“You are the mistress of this house?” His tone was unreadable.
She nodded, and he continued to stare, which was rather disconcerting. She turned up the lamp, but it did not remedy the tension as much as she had hoped it would. She clasped her hands in front of her and moved to the foot of the bed. “We grow our own roses here. Did you know?” She waved toward the vase.
“I did not.” He glanced at the flowers. “They, um, smell very nice.”
“Thank you,” she said, able to study him now that he was looking away from her. The swelling in his face had gone down, allowing him to open both eyes, though the left one was not as wide as the right. His face was still mottled with bruises, and a cut showed up black against his forehead. A painful-looking split cut through the perfect line of his bottom lip. “I came to see how you are faring.”
He looked toward the fireplace, laid but not lit as the day had been warm. “I am unable to rightly answer that question, Lady Sabrina. I have never felt so . . . unwell in my life, never lain abed for an afternoon, let alone days, and yet I am beyond grateful for your help.” He looked back at her, then away again as though embarrassed by his thanks. Or perhaps his dependence. “You saved my life.”
“I did what anyone would have done.”
He let out a punchy laugh, but then cringed and pressed a hand to his right side, where Therese had said he had at least two cracked ribs. Once he’d caught his breath, he continued. “You have a much higher opinion of humankind than I do.”
“Perhaps,” she said, though she needed him to believe that anyone would have done as much to make her motives look like general concern for her fellow man. “I believe that as I seek to create a world I would wish to live in, that world becomes more of a possibility.
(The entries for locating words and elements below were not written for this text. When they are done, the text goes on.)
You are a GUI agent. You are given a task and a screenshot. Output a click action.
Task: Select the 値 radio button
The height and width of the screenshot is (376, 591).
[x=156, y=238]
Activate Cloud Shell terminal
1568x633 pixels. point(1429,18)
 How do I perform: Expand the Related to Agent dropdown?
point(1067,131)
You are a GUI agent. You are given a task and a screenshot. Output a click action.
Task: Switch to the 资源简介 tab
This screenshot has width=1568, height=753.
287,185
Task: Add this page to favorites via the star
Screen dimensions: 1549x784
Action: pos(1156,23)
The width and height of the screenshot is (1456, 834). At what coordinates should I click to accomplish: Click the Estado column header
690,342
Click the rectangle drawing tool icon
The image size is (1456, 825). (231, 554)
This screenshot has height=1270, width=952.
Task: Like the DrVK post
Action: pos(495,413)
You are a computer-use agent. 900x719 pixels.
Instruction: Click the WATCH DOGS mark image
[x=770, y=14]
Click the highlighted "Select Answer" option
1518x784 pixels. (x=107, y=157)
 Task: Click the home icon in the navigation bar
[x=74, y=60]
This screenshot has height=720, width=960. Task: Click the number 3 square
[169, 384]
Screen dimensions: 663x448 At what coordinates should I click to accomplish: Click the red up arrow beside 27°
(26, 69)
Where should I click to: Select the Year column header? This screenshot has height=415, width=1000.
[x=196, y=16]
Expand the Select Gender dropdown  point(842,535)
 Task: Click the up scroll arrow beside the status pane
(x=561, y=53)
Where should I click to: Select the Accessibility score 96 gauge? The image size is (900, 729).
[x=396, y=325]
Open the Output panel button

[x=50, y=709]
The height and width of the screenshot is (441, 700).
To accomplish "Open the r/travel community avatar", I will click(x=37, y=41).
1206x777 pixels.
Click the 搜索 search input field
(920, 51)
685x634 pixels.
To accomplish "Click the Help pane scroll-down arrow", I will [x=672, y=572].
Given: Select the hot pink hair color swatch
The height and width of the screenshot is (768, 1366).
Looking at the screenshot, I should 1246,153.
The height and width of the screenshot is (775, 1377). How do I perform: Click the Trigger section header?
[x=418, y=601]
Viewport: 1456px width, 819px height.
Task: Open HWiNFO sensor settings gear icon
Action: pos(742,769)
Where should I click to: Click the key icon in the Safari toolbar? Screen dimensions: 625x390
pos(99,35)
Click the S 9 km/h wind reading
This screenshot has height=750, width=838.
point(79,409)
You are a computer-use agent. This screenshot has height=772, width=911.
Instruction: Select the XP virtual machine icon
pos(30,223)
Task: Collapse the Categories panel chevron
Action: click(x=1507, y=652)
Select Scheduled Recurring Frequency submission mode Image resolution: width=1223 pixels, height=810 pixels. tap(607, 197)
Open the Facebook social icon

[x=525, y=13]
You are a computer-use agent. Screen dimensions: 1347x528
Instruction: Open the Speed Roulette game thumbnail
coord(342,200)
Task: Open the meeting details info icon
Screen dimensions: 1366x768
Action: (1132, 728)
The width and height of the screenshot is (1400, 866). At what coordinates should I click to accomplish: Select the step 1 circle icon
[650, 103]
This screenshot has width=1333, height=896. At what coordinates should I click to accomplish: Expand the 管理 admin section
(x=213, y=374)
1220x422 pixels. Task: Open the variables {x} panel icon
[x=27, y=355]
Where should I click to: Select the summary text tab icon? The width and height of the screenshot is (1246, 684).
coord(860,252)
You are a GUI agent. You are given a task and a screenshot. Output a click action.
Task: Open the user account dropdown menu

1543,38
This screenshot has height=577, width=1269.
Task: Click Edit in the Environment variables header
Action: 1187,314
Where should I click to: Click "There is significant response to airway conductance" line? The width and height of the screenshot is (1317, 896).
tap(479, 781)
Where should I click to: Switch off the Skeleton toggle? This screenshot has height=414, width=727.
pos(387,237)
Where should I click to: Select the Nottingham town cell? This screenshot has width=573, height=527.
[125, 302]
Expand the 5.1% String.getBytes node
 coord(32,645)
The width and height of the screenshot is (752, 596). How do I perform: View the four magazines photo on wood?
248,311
You told me you had nowhere to go, no one I could call for you. Bringing you here seemed the only option.”
He stared at the covers pulled up to his chest and seemed to curl into himself. “I-I don’t have other resources, and so I thank you very much for your kindness. I do not deserve it.”
The sincerity of his words struck that tender place in her heart. “Everyone deserves mercy, Mr. Stillman.”
He shook his head but said nothing. After a few moments, he cleared his throat. “Therese tells me that you and I knew one another once. I feel terrible, but I don’t remember. I am sorry.”
Did it hurt that he did not remember their meeting? It was silly to think he would. That night had been of far greater significance to her than it would ever have been to him. Besides, she did not want to be remembered as a scared woman hiding from her husband.
“Our acquaintance happened some time ago, when you were new to London. I had quite forgotten about the meeting myself until you told me your name.”
“I am all the more regretful not to remember yours, seeing as how you have done me this turn.”
“Do not worry yourself over it, Mr. Stillman. Your focus must be on your healing.”
“Therese says it may be weeks before I am able to walk again.”
“Yet you will walk,” Sabrina said encouragingly. “Therese is remarkably skilled, and as you are young and . . . hale, I’ve no doubt you will impress all of us with your fortitude. You are welcome to stay here for the next month—that is how long Therese expects it will take before you are fit to travel—but there must be some additional arrangements in place by then.”
“Yes, she told me. I am . . . considering my options.” He paused, his expression thoughtful. “Could tell me how it happened? Your coming upon me?”
Sabrina regarded him warily and then crossed to straighten the curtain on the rod covering his window. She needed something to do with her hands. “Do you remember anything of that morning?”
“I remember being pulled by my arms into the alley by two men, but then only fragments—flashes of . . . a black stick and a carriage and a big man. I think it might have been Joshua—he is a footman here?”
Sabrina understood his confusion. Joshua was not built like the typical footman, small-boned and elegant.